Бланш пропала. Бланш исчезла – эта мысль, как молоток, стучит в мозгу, заглушая другие звуки, другие слова, другие чувства.
– Моя жена, господин фон Штюльпнагель! – Клод Аузелло, забыв о чувстве собственного достоинства, бросается к этому человеку, этому нацисту. У него больше нет ни стыда, ни гордости. Все те долгие месяцы, когда он убирал за этими свиньями, прислуживал им, – неужели они ничего не значат? Неужели теперь немцы не вспомнят о его услугах, не помогут ему? – Моя жена Бланш… ее только что забрали! Она забыла свой паспорт! – Клод машет драгоценной кожаной книжкой перед лицом Штюльпнагеля.
– Господин Аузелло, пожалуйста. – Нацист отталкивает Клода, но жестом приказывает остальным вернуться к своим обязанностям. Солдат с винтовкой уходит.

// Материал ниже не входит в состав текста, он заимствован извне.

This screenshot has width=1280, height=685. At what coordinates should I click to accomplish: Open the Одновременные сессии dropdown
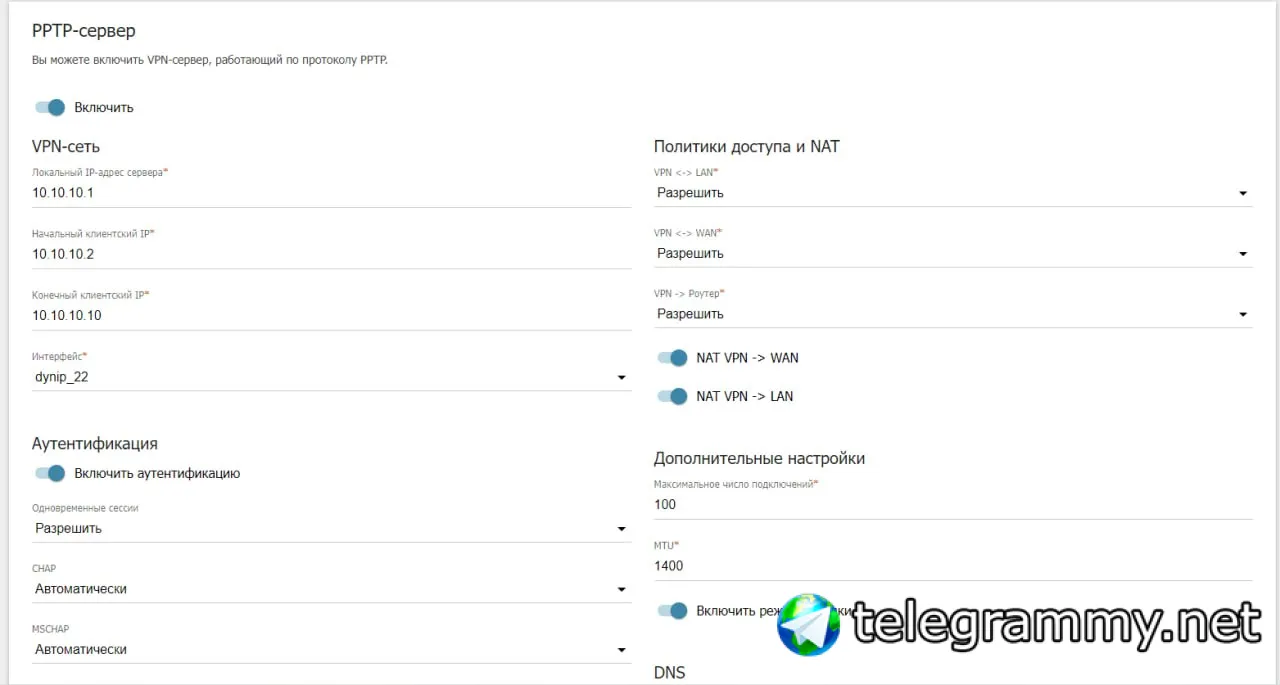(331, 529)
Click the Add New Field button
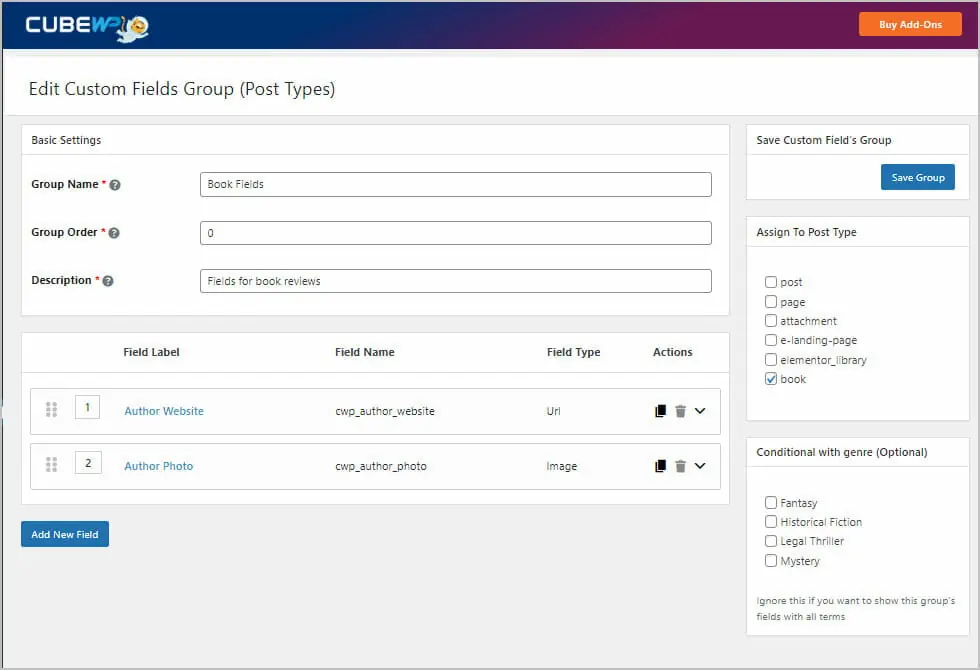 (x=64, y=534)
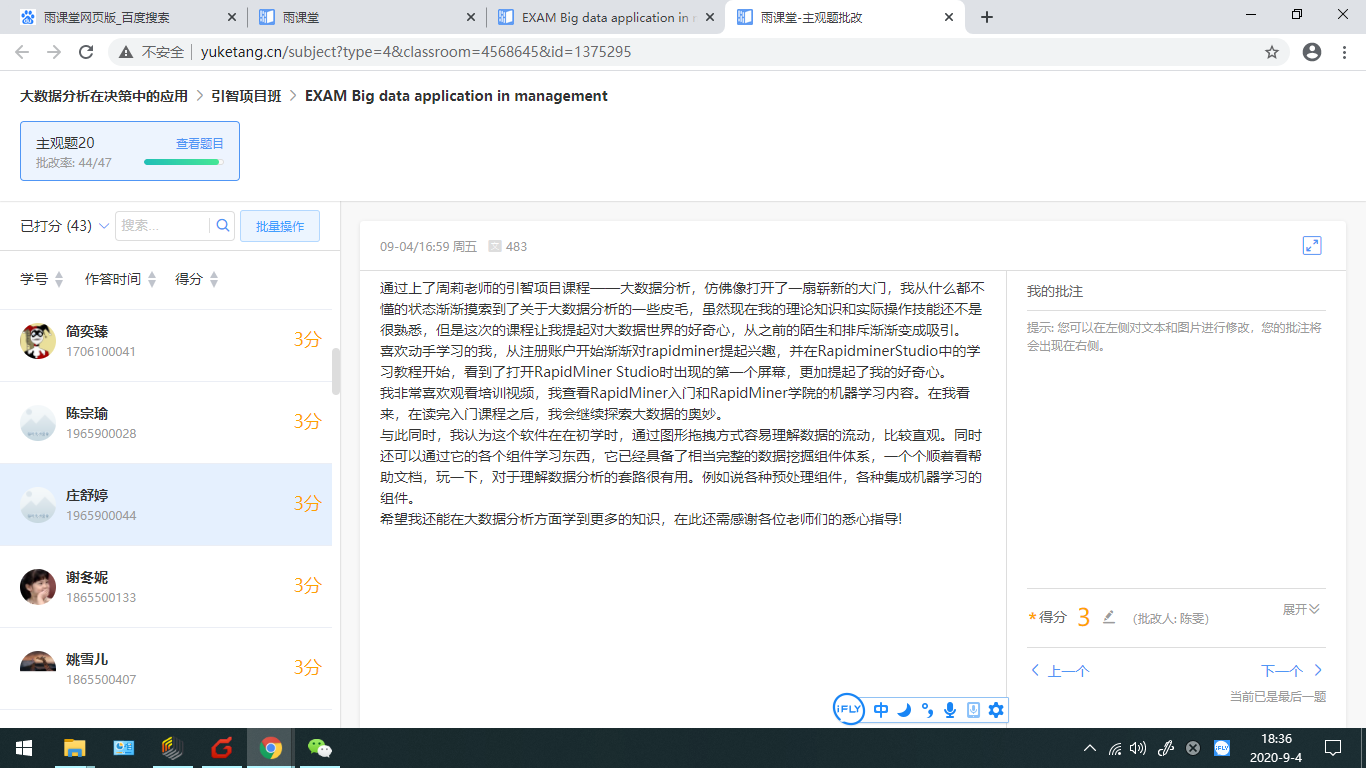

– Господин фон Штюльпнагель, умоляю вас. Я знаю, что она поступила опрометчиво, – она мне все рассказала. Но она же моя жена! Она жена директора «Ритца»! Да, она глупа. Импульсивна. Но она не сделала ничего ужасного, ничего такого, что могло бы стать основанием для ареста.
– Это не мое решение, господин Аузелло. – Фон Штюльпнагель устало опускается на маленький позолоченный стул – слишком тонкий, слишком изящный для этого немца в серо-зеленом мундире. – Я не из гестапо. Я только сказал им, где ее найти, когда они появились здесь.
– Вы? Вы им сказали?
– У меня не было выбора. Я подчиняюсь высшему командованию. Вы же понимаете – вы тоже солдат. Я пытался… пытался отговорить их. – Его плечи поникли, и у Клода на мгновение появилась надежда. Возможно, у этого нациста все-таки есть душа. – Но она совершила тяжкое преступление против рейха. Она осквернила нацистскую форму, проявила неуважение на людях. Мы не можем этого допустить. Это может послужить дурным примером для других граждан. Особенно сейчас. Даже госпоже Аузелло из «Ритца» такое не сойдет с рук.